I was asked recently what I would not offer freely. This got me to thinking about my limits. I had not explored them seriously in quite some time. Just random comments of, “no red,” or “you know that’s a hard limit” when things came up. Back when Husband and I first entered the community, I did a lot with lists. Filled out fetish lists, filled out like/dislike/limits lists. But it had been quite a while since I seriously visited the topic, and limits do change over time.
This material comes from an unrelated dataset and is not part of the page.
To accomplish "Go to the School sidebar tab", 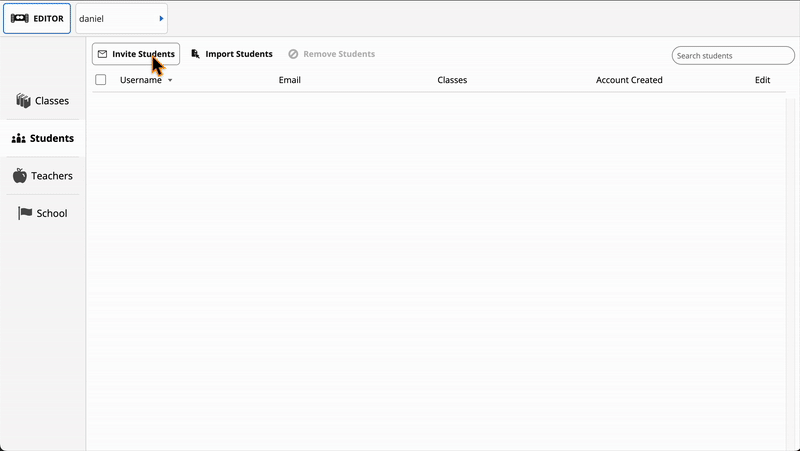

My partners have challenged my limits, poking them gently here and there, never Leaping over the line, just prodding it until they made a hole to slip through. Or, in a couple cases, waiting until I changed my mind and Asked to try something.

So I now have three lists. Current Hard Limits, acknowledging that things do change. Previously Hard Limits that have been pushed to Soft Limits, acknowledging that these are still tricky ground, and often partner specific. And a very short Soft Limits list of two things I didn’t know enough to have put on my Hard Limits list in the first place.

 

Current Hard Limits

Children

Age Play/Infantilism

Animals(yes, this includes snakes)

Furry Play

Shit

Piss

Puke

Blood (except for sex during menstruation)

Needles/Staples

Hooks/Piercings

Cutting of the skin (does not include scraping/scratching or breaking from impact play)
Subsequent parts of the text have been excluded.